Railway station in Ardmore, Oklahoma

Ardmore (Amtrak: ADM) is an Amtrak train station in Ardmore, Oklahoma. The station is serviced by the daily Heartland Flyer, which travels from Oklahoma City, Oklahoma to Fort Worth, Texas.

The station house is owned by the Ardmore Main Street Authority, which restored the station in 2015. The station currently serves as an event venue. A public park, called Depot Park, was opened on the west side of the station in 2022.

== History ==

=== Original building ===
The first train station in Ardmore was built in 1909 by the Atchison, Topeka and Santa Fe Railway (or simply "Santa Fe").

On September 27, 1915, the building was destroyed in an explosion caused by a natural gas leak, which in turn set off dynamite in nearby freight sheds. The station was totally destroyed, and much of the town was set on fire, resulting in 43 deaths.

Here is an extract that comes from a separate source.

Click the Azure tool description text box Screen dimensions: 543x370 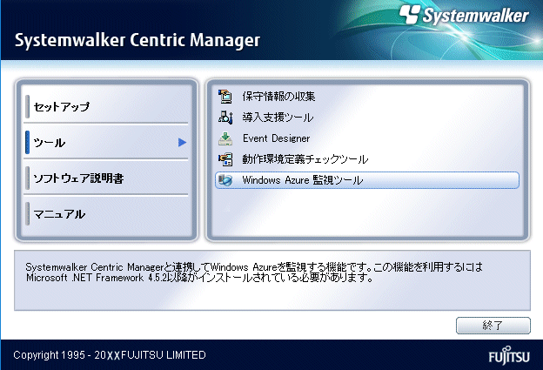(x=273, y=280)
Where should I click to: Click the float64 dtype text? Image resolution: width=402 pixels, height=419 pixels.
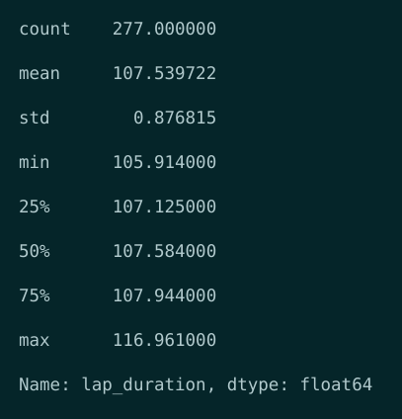[336, 384]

A train filled with aid workers, dubbed the "Mercy Train", was sent from Gainesville, Texas in the aftermath of the explosion. Locomotive 1108, which led the Mercy Train, was obtained by the city after it exited service in 1954; it is currently on display in Depot Park.

=== Current building ===
Construction of a replacement depot began shortly after the explosion, with railcars serving as a temporary replacement. The rebuilt station was completed in 1917 as a joint effort between the Santa Fe and Rock Island Railroad. A small building for the Railway Express Agency was built just north of the station.

In 1979, Amtrak discontinued its Lone Star service, ending passenger service to the city, though freight service remained.

In 1998, Burlington Northern and Santa Fe Railway, the successor to the original Santa Fe, sold the station and surrounding land, including the REA building, to the city's Main Street Authority for $20,001. BNSF retained ownership of the track and platform, and it continues to operate from the REA building.

On June 15, 1999, Amtrak's Heartland Flyer debuted, returning the station to service.